Penny’s relationship with Blake makes Francis jealous, however. Back at their own dingy hotel room, Blake and Francis argue and fight. Francis accuses his brother, “You always fall in love too quickly.” It also becomes clear that Blake resents having to take care of Francis, who has a weaker heart. A health crisis occurs the next day with Francis, bringing the whole situation to a head. Penny’s medical friend tells her that he thinks Blake cannot survive emotionally without Francis, even if Francis never recovers and dies. He says, “If you cut (a $2 bill) in half, the bill loses all its value. I’m sorry, Penny, if my diagnosis lets you down.” Penny, however, recalls Blake told her that no story really has a sad ending: “The sad ending is because the author stops telling the story. In time, every sad ending will become happy.”
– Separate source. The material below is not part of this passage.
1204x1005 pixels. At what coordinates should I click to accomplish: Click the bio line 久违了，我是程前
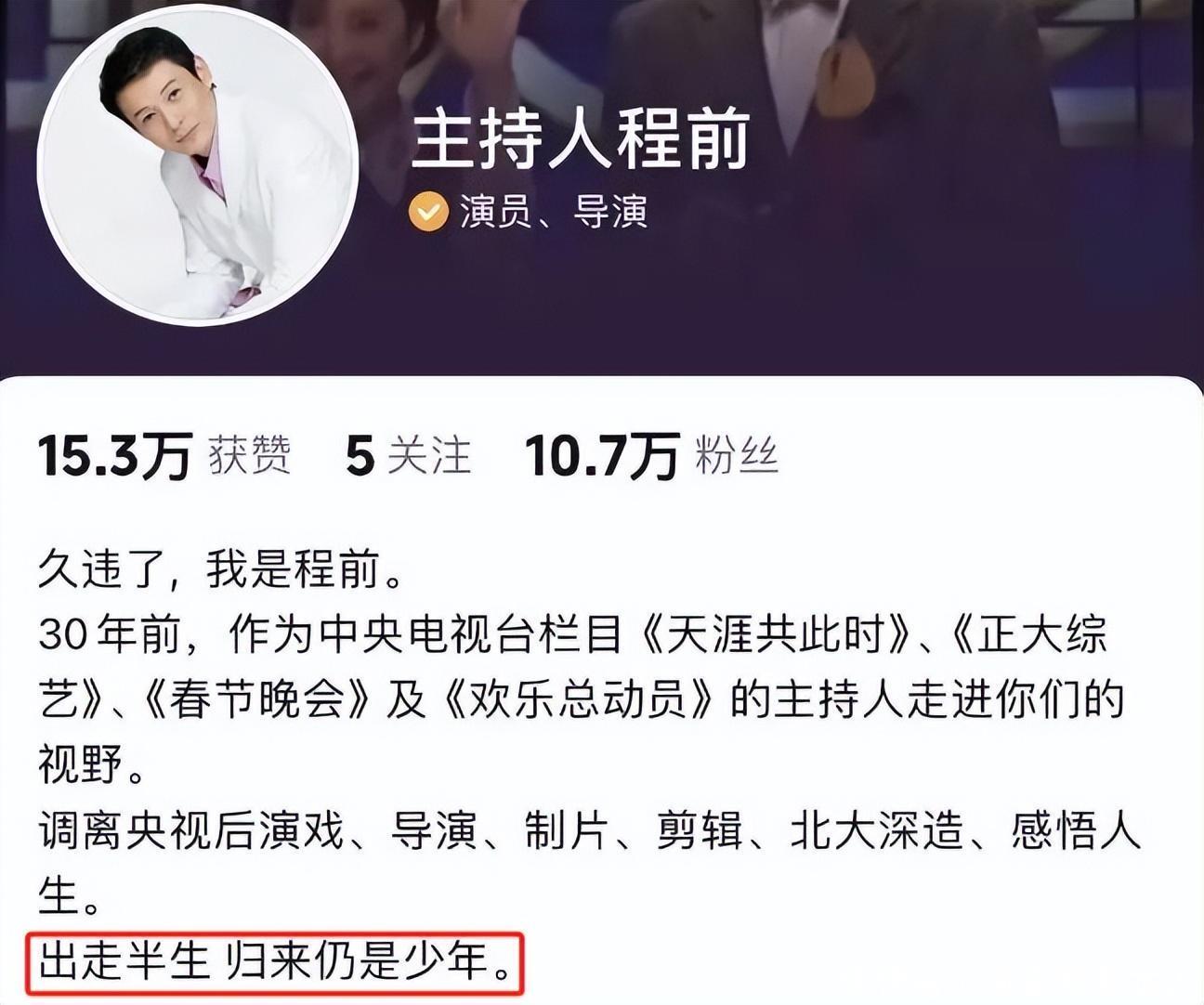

Co-written by Mark and Michael Polish and directed by first-time director Michael Polish, TWIN FALLS IDAHO has several moral elements to commend it, despite its subject matter, foul language and references to Penny’s prostitution. For instance, Blake takes care of his sickly brother Francis, and Penny shows compassion for both men when she gets over her initial disgust. None of the characters sees God in their situations, however. There’s even a comment about “Mother Nature” being responsible for making Siamese twins. As used in the movie, this comment seems to be a materialistic euphemism. Thus, the movie has a mild humanist worldview overall. In fact, the filmmakers, the Polish brothers, seem downright afraid to delve into the possible spiritual and religious implications about Blake’s comment about sad endings versus happy endings.
Artistically, TWIN FALLS IDAHO is unnecessarily slow, as are many independent movies. Also, the characters and character development are ultimately uninteresting, even the conjoined twins, Blake and Francis. At one point, the twins sing a nice, clever duet and play the guitar together. At another point, Penny runs into a little person who was with the Falls brothers when they toured in carnivals. The woman tells Penny that she should have seen them perform, because “they were the best in the show.” The rest of the time, however, Blake and Francis do not seem so outgoing, despite the little witticisms they sometimes utter.
Thus, the movie leaves an interesting, entertaining aspect of their life virtually unexplored. Perhaps the filmmakers didn’t want to exploit their handicap, but why film such a story in the first place? Also, if you want people to see an interesting, compassionate story about conjoined twins, why not eliminate the sleazy background plots, foul language and other crudities so that you can gain a bigger audience? Is popular entertainment that much of a sin in the world of independent films?